Of those people surveyed in the count, 636 (or 59 per cent) said they were dealing with an addiction and 455 (or 44 per cent) were living with a mental illness. A total of 737 (or 79 per cent) had one or more health conditions.

This year’s count comes as the city continues to fight an opioid crisis that killed 365 people in Vancouver last year, an unprecedented number of drug deaths in Vancouver. Some anti-poverty advocates have said recently they fear a drop in the homeless population will not be because people have found homes, but because homeless people with addictions have died.

But Robertson noted the majority of people who died of an overdose were found inside single-room-occupancy hotels and other homes across the city — not just the Downtown Eastside, and not just the severely addicted.

“There’s not a direct correlation, but certainly there’s overlap,” said the mayor, who deferred to Ethel Whitty, the city’s director of homelessness services, who suggested “the only way [the opioid crisis] could possibly impact is if in fact people who were living in [single-room-occupancy hotels] died of overdoses and then those rooms were backfilled with homeless people.”
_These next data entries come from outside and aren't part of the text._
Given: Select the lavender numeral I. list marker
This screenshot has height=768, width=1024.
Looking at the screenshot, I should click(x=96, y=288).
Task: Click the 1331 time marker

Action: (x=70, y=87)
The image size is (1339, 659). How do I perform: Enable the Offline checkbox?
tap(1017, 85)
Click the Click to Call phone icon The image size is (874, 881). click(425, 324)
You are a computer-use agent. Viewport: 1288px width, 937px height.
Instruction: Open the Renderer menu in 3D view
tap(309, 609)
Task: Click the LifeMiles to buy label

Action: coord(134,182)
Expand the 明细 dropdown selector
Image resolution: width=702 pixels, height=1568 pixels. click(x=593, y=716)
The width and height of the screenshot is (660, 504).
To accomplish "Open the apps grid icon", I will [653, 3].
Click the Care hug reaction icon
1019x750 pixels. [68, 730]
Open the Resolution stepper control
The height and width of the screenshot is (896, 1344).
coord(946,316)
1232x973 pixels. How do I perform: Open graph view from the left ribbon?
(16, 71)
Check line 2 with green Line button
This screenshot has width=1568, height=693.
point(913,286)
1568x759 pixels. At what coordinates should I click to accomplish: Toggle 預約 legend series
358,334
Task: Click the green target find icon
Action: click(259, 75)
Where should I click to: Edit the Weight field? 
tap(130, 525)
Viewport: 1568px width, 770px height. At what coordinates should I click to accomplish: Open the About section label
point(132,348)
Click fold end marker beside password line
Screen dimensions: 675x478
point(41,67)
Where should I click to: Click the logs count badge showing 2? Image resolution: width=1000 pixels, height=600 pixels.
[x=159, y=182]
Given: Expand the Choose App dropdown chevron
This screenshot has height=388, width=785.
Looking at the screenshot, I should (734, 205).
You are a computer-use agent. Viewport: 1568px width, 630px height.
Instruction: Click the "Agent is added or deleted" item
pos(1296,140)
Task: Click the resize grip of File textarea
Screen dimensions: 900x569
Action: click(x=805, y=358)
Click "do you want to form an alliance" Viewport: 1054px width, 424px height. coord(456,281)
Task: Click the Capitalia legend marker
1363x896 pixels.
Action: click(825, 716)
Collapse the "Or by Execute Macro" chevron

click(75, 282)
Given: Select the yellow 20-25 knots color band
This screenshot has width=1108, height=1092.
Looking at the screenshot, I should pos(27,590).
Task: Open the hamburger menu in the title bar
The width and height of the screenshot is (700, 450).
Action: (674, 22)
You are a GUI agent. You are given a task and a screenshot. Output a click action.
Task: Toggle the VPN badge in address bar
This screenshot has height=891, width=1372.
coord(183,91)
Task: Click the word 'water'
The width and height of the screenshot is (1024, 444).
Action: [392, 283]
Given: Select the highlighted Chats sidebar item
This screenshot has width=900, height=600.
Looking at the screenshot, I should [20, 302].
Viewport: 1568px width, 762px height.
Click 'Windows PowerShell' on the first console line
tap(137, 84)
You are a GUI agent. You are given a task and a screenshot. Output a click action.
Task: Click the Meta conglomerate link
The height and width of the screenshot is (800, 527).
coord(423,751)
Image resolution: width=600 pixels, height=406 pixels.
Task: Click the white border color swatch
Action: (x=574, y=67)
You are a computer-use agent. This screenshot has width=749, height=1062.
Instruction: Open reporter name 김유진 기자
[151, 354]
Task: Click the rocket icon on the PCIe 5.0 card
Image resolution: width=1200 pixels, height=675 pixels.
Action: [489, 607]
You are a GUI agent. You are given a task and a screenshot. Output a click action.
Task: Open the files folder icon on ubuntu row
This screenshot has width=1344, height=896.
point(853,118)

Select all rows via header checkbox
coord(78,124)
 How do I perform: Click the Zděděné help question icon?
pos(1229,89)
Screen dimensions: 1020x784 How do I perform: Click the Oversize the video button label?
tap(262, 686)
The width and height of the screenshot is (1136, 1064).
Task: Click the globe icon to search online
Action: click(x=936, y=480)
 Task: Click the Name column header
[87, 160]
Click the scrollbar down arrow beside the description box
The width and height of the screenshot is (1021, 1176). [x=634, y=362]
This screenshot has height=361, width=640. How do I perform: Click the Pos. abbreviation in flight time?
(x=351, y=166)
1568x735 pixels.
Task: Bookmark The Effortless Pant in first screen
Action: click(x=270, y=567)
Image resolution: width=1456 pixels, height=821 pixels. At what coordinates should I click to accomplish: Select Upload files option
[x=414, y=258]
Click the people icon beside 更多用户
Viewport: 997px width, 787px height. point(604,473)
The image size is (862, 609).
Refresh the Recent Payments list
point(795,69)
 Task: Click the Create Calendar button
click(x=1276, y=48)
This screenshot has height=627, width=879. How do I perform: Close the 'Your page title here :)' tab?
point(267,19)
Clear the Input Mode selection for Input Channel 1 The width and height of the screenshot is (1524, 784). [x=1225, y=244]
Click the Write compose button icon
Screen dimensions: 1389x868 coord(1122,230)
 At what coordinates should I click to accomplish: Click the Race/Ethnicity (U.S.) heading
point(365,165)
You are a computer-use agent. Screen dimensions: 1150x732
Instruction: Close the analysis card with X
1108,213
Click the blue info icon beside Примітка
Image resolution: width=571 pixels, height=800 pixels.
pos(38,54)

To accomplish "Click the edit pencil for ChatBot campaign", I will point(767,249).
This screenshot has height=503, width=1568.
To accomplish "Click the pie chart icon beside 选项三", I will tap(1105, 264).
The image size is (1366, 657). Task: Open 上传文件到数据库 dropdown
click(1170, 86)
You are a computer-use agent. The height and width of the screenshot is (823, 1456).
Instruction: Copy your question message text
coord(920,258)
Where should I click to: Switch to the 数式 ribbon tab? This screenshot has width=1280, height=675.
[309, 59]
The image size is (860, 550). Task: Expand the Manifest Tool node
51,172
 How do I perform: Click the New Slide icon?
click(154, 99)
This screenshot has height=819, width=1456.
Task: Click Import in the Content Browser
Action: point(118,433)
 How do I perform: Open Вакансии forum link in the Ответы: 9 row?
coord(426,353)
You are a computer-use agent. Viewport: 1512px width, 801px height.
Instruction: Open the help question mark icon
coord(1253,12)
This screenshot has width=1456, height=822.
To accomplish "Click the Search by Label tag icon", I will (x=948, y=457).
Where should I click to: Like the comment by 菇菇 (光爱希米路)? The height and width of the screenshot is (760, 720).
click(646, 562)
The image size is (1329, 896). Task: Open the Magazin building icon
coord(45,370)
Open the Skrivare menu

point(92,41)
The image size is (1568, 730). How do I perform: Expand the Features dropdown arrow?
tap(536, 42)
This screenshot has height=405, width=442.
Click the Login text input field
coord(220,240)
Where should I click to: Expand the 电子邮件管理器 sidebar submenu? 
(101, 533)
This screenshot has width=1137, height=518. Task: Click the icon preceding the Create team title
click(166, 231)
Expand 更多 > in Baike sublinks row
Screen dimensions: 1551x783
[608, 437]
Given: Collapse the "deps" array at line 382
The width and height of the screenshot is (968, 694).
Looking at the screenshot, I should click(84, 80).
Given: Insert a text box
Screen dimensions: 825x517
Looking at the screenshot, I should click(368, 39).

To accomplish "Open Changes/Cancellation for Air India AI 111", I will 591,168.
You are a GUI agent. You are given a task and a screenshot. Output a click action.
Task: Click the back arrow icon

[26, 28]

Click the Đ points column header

Robertson, who promised to end so-called street homelessness by 2015, was asked by a reporter what his legacy will be on homelessness. He said housing and homelessness has been a top priority “for my entire time in office, and my hope is my legacy to focus on this as a city continues whoever is here at city hall.”

Preliminary findings of this year’s homeless count will go before city council in May, with a final report completed by June. Some of the findings in the 2017 count, which was collected in a survey from a majority of people counted, included:

- Indigenous people were again overrepresented, comprising 39 per cent of Vancouver’s homeless population, yet make up just two per cent of the city’s overall population.

People aged 25 to 54 continued to comprise the majority of the homeless population at 68 per cent.

- Vancouver saw an increase in seniors aged 55 and older, representing 21 per cent of the homeless population. That was a jump from 17 per cent counted in the last regional count.

- Young people aged 24 and under represented 15 per cent of the homeless population.

- Men represent 76 per cent of the homeless population, with women making up 22 per cent and two percent identifying as another gender.

- A total of 68 per cent of Vancouver’s total homeless population were people who were living in the city when they became homeless.